Merlot Salvation

Cool (climate) Merlot!

Merlot was our salvation. Merlot almost destroyed us. Both of these statements are true. However, this is more of a story of how fashion impacts winegrowing than anything. 

Merlot was a relatively obscure grape when I entered the wine world in the 80’s. Our goal was to grow Pinot Noir but we saw opportunity with Merlot. Very little was known about the grape (most people pronounced it mare-lät) and very little was planted. Other than a few boutique brands, you rarely saw Merlot on a label. In 1980, there were around 700 acres of Merlot in Napa. For comparison, there were around 2300 acres of Pinot Noir – a number that hasn’t changed much to this day. Napa Merlot peaked around 2001 with around 7500 acres and today we have around 4600 acres left. Merlot rocketed to success and then fell from grace…and we were caught in the middle of the vortex.

We were first and foremost Pinot Noir producers, but we had a problem: Pinot Noir wasn’t popular when we started. We needed to hedge our bets, so in addition to Pinot Noir, we planted Chardonnay because it was popular and Merlot because we felt it was underplanted and was about to be “discovered.” It caught us by surprise when Merlot took off so quickly. As sommelier/author Kelli White wrote in the GuildSomm blog about California Merlot: “The Merlot phenomenon seemed to sneak up on California during the 1980s, with total acreage hovering between 2,000 and 4,000 for much of the decade.
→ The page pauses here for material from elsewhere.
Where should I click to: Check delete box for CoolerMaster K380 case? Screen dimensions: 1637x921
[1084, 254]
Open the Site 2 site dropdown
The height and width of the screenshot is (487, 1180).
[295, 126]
By 1991, however, that figure doubled to over 8,000 and would reach nearly 50,000 acres (California total) by 2000.” Today the total acreage is around 38,500.

We, as a new struggling winery, could not ignore the success we were having with Merlot before Pinot Noir became popular. It wasn’t just financial success; we discovered our cool Carneros vineyards were ideal for the early ripening Merlot grape and the attention to detail we learned from working with Pinot Noir paid off in Merlot that was more elegant and vibrant than most. But the big companies saw opportunity in anything labeled Merlot and soon the plantings skyrocketed and the overall quality in the market took a nose-dive. Merlot went from being the default red wine of choice in the nineties to being the butt of a joke sometime in the aughts. Overnight, Merlot was out of fashion as sales dropped by 50% and almost no one wanted to taste a wine labelled Merlot, let alone buy a bottle. It is easy to blame the movie “Sideways” for the popularity shift, but the movie just made public what we had all been saying for years – Merlot was being planted in the wrong areas, it was overproduced and haphazardly made with the emphasis on technique over growing region.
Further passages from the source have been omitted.